Ignacio Gamarra era suficientemente inteligente para comprender que aquél era un camino que no conducía a ninguna parte, por lo que pocos días más tarde tanteó discretamente a un tal Bonifacio Calatayud, del que se aseguraba que tenía más crímenes sobre su conciencia que pelos en la cabeza, lo cual muy bien podía ser cierto puesto que poseía la calva más reluciente y la barba más poblada de la isla.

—¿Ojeda? —repitió el sicario, haciendo un gesto con la mano que daba a entender que no quería ni oír hablar del asunto—. ¡Ni loco! Mis hombres podrían acabar con él, eso es muy cierto; su cabaña está aislada y cuando regresa a ella en plena noche bastaría con apostarse al borde del camino con dos o tres arcabuces… ¡Pan comido!

—¿Entonces…? ¿Dónde está el problema?

—El problema no está en matarle, sino en el loco de Balboa, el cabrón de Pizarro y toda esa cuadrilla de mendrugos que le rodean y que no descansarían hasta vengarle. ¡Lo siento!

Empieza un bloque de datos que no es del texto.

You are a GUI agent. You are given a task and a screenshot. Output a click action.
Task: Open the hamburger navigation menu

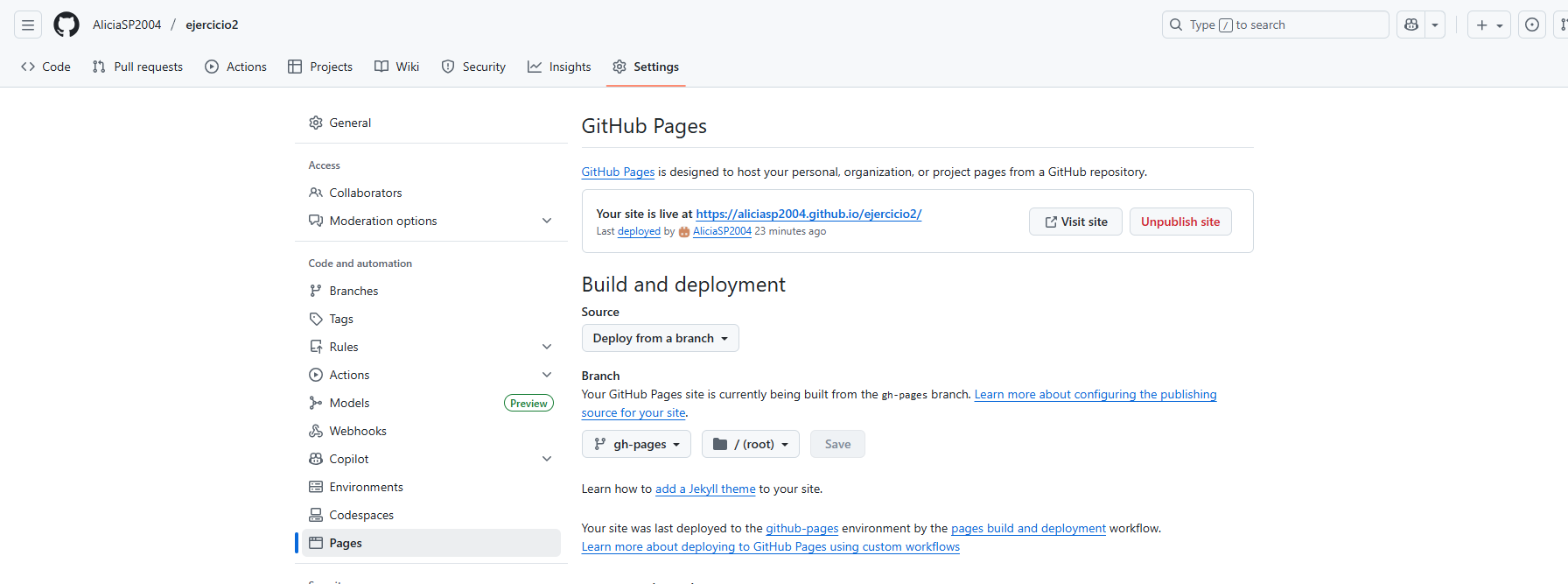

Búsquese a alguien dispuesto a que lo corten en rodajas, aunque le recomiendo que se ande con pies de plomo, porque en esta maldita isla las paredes oyen.

Gamarra llegó a la conclusión de que todo su oro no bastaba para librarse de aquel a quien tanto aborrecía, e intentó consolarse con la idea de que al fin y al cabo resultaba más satisfactorio verle hundido y arruinado que saberlo muerto.

—¡Ya no es el que era! —se dijo a modo de consuelo—. Ni nunca volverá a serlo.